- **Tugas Latihan**
1) Salin bagian artikel tentang ekspor bijih nikel tanpa perubahan, dimulai dari kata-kata "Pemberlakuan ini lebih" dan berhenti setelah kata-kata "sebelumnya yaitu 2022.".
2) Menurut artikel tentang ekspor bijih nikel, kapan pelarangan ekspor bijih nikel dimulai berdasarkan Peraturan Menteri ESDM Nomor 11 Tahun 2019?
3) Terjemahkan kalimat dari artikel tentang ekspor bijih nikel ini ke dalam bahasa Inggris: "Menurut Bahlil, keputusan ini merupakan bentuk kesadaran pemerintah dan pelaku usaha."

ASIATODAY.ID, JAKARTA – Pemerintah dan pelaku industri pengolahan nikel Indonesia sepakat menghentikan ekspor bijih nikel mulai Selasa (29/10/2019) besok. Adapun Nikel sisa ekspor milik perusahaan tambang akan dibeli oleh pemilik smelter lokal dengan standar harga internasional.
Keputusan tersebut terungkap dari hasil rapat tertutup antara Kepala Badan Koordinasi Penanaman Modal (BKPM) Bahlil Lahadalia dengan sejumlah asosiasi usaha di bidang pertambangan pada Senin (28/10/2019).
Pemberlakuan ini lebih cepat dari percepatan larangan ekspor bijih nikel yang dikeluarkan oleh pemerintah melalui Kementerian Energi dan Sumber Daya Mineral (ESDM).
Dalam Peraturan Menteri ESDM Nomor 11 Tahun 2019 Tentang Perubahan Kedua Atas Peraturan Menteri ESDM Nomor 25 Tahun 2018 tentang Pengusahaan Pertambangan Mineral dan Batubara (Minerba) yang ditelurkan pada September lalu, pelarangan ekspor bijih nikel akan dimulai pada 1 Januari 2020 dari rencana sebelumnya yaitu 2022.
Menurut Bahlil, keputusan ini merupakan bentuk kesadaran pemerintah dan pelaku usaha. Ia juga menambahkan, hal ini tidak akan mengubah aturan yang berlaku mulai 1 Januari mendatang.
“Prosesnya hanya kami percepat. Kemarin negara sudah mengeluarkan dua Peraturan Menteri, tidak mungkin membuat peraturan lagi,” terang Bahlil dalam konferensi pers di Kantor BKPM, Jakarta pada Senin sore (28/10/2019).
Bahlil yang juga mantan Ketua Umum BPP Himpunan Pengusaha Muda Indonesia (Hipmi) memandang, putusan ini dilakukan untuk menciptakan hilirisasi pada komoditas bijih nikel. Menurutnya, sejauh ini ekspor bijih nikel masih membuat negara merugi.

- **Data Terkumpul**
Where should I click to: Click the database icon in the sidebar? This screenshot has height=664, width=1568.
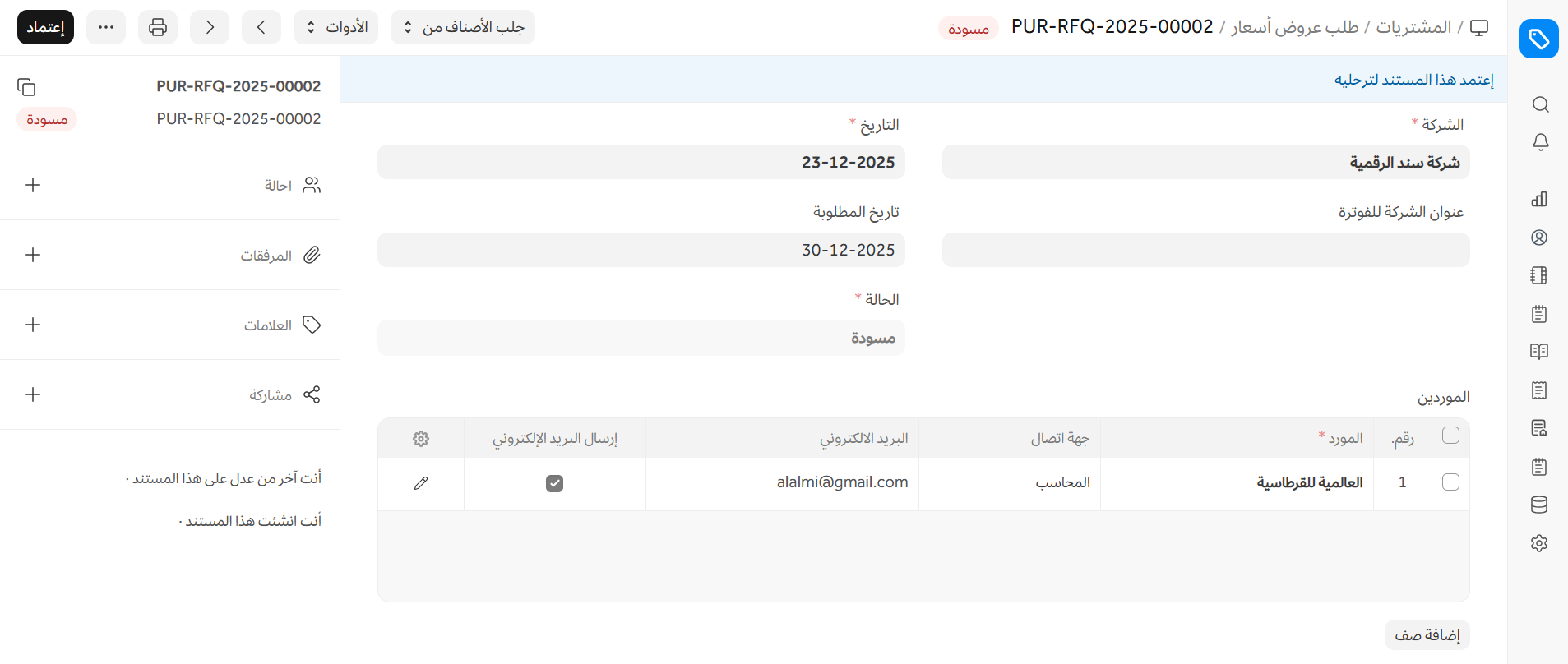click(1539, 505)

- **Kunci Jawaban**
1)
Pemberlakuan ini lebih cepat dari percepatan larangan ekspor bijih nikel yang dikeluarkan oleh pemerintah melalui Kementerian Energi dan Sumber Daya Mineral (ESDM).
Dalam Peraturan Menteri ESDM Nomor 11 Tahun 2019 Tentang Perubahan Kedua Atas Peraturan Menteri ESDM Nomor 25 Tahun 2018 tentang Pengusahaan Pertambangan Mineral dan Batubara (Minerba) yang ditelurkan pada September lalu, pelarangan ekspor bijih nikel akan dimulai pada 1 Januari 2020 dari rencana sebelumnya yaitu 2022.

2) Berdasarkan peraturan tersebut, pelarangan ekspor bijih nikel dimulai pada 1 Januari 2020.

3) According to Bahlil, this decision is a form of awareness on the part of the government and business actors.